Ioanna Gioni asked for advice about calculating sample-size for a
non-inferiority trial with Normal data. Specifically, she stated "I am not
sure if I need to set my type error I (alpha) at half the conventional
type I error used in two-sided confidence intervals." This would be better
asked on the MedStats group, http://groups.google.com/group/MedStats, but
some interest has already been sparked on Allstat.
The regulatory authorities such as the FDA and CHMP usually require the
Type I error in a non-inferiority trial to be 0.025. This corresponds to
the lower limit of a 95% confidence interval for the difference between
the means of two arms in a clinical trial being greater than a
pre-specified tolerance.
Jay Warner asked for a quick guide to the medical stats jargon involved in
this query, so here's an attempt. I am writing this from memory, which is
an increasingly faulty storage mechanism in my case, so I may have made
slips; but I think it explains the main terminology.
In a clinical trial with two groups (usually referred to as "arms")

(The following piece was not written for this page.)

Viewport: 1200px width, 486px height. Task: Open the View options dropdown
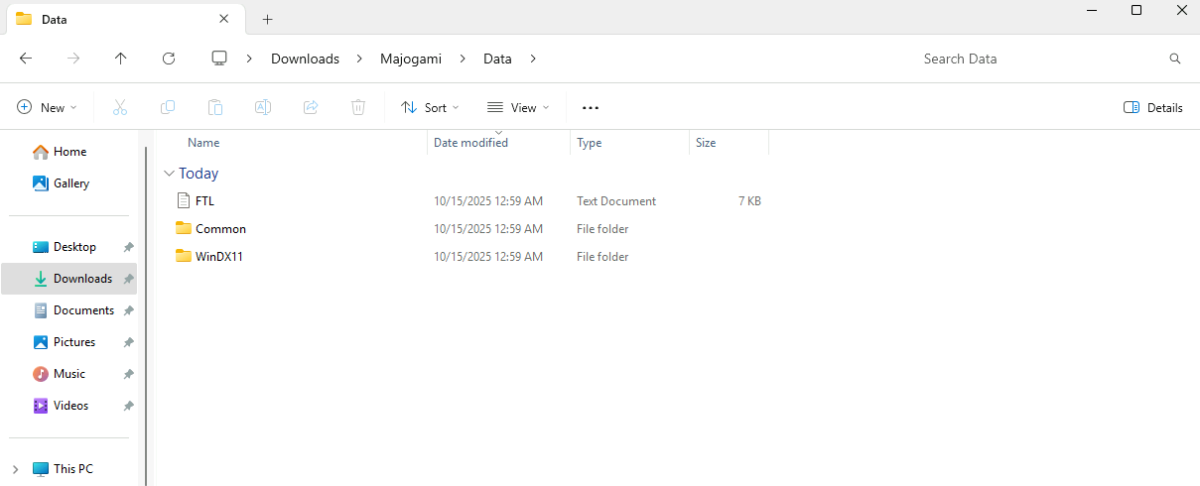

receiving different drugs (one of which may be a placebo), the primary aim
is usually to compare the means (m1 and m2, say) of a specified response
variable measured on all patients. Of most interest scientifically is an
estimate of the difference between those means and the precision of the
estimate, to show potential benefits to the patients. But in order to
satisfy the rules of regulation when making a new drug application, a
hypothesis test is carried out at a prescribed level of significance. The
most common test is usually referred to as "superiority" of one drug over
the other; in fact, this is a test of difference, with H0: m1 = m2. The
FDA requires this test to be carried out with alpha=0.05, which means in
practice that the Type I error associated with claiming one drug to be
better than another is 0.025, because no-one is interested in a new drug
if the comparator works better.
When a drug is re-formulated, there is a requirement to demonstrate that
the new formulation behaves like the old (say m1 is the mean for the new
drug). A test of "equivalence" is then performed, using a pre-specified
and medically accepted level of "tolerance" on the response scale: call it
t. The hypothesis tested is H0: (m1 > m2+t) OR (m1 < m2-t). The method is
referred to by the abbreviation TOST (two one-sided tests) because it is
carried out by testing the two components. If each component is tested
using the same alpha, the Type I error of the full test is also alpha
because the two cases are mutually exclusive. During the early development
of a drug, equivalence tests of the pharmacokinetics of the drug (referred
to as "bioequivalence tests") in small trials are usually accepted with
alpha=0.05, so each component test is carried out with alpha=0.05. But in
later development, in large confirmatory trials, alpha=0.025 is usually
required.
A non-inferiority test is carried out when all that is needed is to
demonstrate that a new drug or formulation is no worse than another. The
hypothesis again relies on a tolerance level, and is H0: m1 < m2-t. The
regulators usually require alpha=0.025.
The rules for significance levels are relaxed in some disease areas in
which it is hard to recruit patients, and therefore hard to achieve
statistical significance when a drug achieves a clinically important
effect. But apart from this, and from the small trials used for
bioequivalence testing, there is consistency in that there is a 1 in 40
chance of a trial being a "success" from the drug company's point of view,
if the drug actually has no efficacy at all. To satisfy the FDA about a
new drug, at least two trials have to succeed.